Yigal Bin-Nun- יגאל בן-נון

יגאל בן נון

Les Juifs espagnols et l’origine des Juifs du Maroc

Les Juifs espagnols et l’origine des Juifs du Maroc

Yigal Bin-Nun

Publié dans Brit 29, p. 17-20 ; 46-47, Ashdod 2010 

Avant de parler des Juifs espagnols, il faut d’abord traiter de l’origine des Juifs du Maroc. Il faut aussi rappeler que les habitants de l’Afrique du Nord sont tous à l’origine des Berbères. La conquête arabo-musulmane n’a laissé sur place que peu de soldats venus de l’Arabie et de l’Orient arabisé. Néanmoins, la civilisation arabe et la religion musulmane réussirent à s’implanter dans les villes, à les arabiser, et à les islamiser. Par contre, de grandes franges de la population autochtone sont restées berbérophones jusqu’à ce jour. Il va sans dire que la scolarisation et les media tendent à propager de plus en plus l’arabisation officielle, qui souvent s’affronte à un mouvement de renouveau berbériste. Je n’utilise le terme de berbère, que pour plus de commodité, à la place du terme plus précis, des Imazighen.

Quand à l’origine des Juifs d’Afrique du Nord, il est impératif d’élucider un mythe assez répandu dans les medias actuels. Est-il nécessaire de préciser qu’une présence juive en Afrique du Nord ne peut être possible avant l’époque romaine, pour la bonne raison qu’un judaïsme, dans le sens propre du terme, n’existait point avant cette époque ? La présence de Sidoniens, de Phéniciens ou de Puniques sur les côtes méditerranéennes n’a rien avoir avec la religion monothéiste juive. Il en est de même pour les colonies Israelites ou  J udéennes à Yeb (Éléphantine) ou en Basse Égypte qui ne sont qu’un reflet du culte monolâtrique israélite de l’époque monarchique pré deutéronomiste. Par contre, avant même la destruction de Jérusalem et de son temple en l’an 70 par les Romains, et la perte de l’indépendance, une diaspora judéenne florissait déjà en Afrique du Nord, surtout à Alexandrie où fut traduite la Bible trois cent ans environ avant n. e. et en Cyrénaïque. En plus de ces Judéens, il faut prendre en compte l’attrait qu’avaient les gentils, ou les païens, pour l’antique culte judéen, ses traditions ancestrales, sa longue histoire et ses fêtes. Cet attrait engendra un vaste mouvement de conversion à la religion juive, qui fut aussi renforcé par de nombreux païens, des sebomenoï, ou des « craignant Dieu », à la marge de ces convertis, qui avaient une grande admiration pour le Judaïsme, mais qui ne s’étaient pas convertis.

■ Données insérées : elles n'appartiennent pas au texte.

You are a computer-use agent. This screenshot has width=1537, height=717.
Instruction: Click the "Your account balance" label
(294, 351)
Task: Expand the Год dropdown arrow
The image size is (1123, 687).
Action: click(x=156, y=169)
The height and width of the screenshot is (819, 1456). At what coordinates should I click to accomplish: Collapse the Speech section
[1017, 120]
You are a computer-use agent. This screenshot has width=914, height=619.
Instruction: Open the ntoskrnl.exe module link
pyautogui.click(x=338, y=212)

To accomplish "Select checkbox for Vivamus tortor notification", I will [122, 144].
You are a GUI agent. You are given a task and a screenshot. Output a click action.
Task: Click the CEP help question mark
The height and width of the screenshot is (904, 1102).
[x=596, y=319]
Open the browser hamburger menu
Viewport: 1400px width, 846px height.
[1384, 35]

L'accroissement progressif des adhérant à la secte des « partisans de Jésus », devenus plus tard, les Chrétiens, terme qui n’existe quasiment pas dans les textes du Nouveau Testament, est due entre autres au passage de la plupart de ces nouveau Juifs et des « craignant Dieu », sous les règnes des empereurs Constantin et Justinien, du Judaïsme au Christianisme, qui était moins exigeant dans ses pratiques rituelles. Il ne fait plus de doute, comme le précise Maurice Sartre, qu’un grand mouvement de conversions au judaïsme traversait tout le monde romain. Plus de 10% de la population de ce monde, surtout en Afrique du Nord et en Orient, sont Juifs, sans compter les sympathisants de cette religion. Néanmoins on ne peut parler du Judaïsme de l’époque comme d’une religion prônant un prosélytisme actif, ceci, malgré quelques judaïsations forcées en Galilée et en Judée, sous les rois hasmonéens. Mais contrairement à l’avis de l’historien Shlomo Sand et du linguiste Paul Wexler, rien ne prouve que tous ces nouveaux convertis réussirent à surmonter les pressions de l’empereur Justinien au VIe siècle, et de la conquête militaire musulmane, et restèrent juifs. Les seuls qui pouvaient, à la rigueur, s’accrocher à leur religion ne pouvaient être que les Juifs qui l’étaient par ascendance familiale et non par adoption tardive.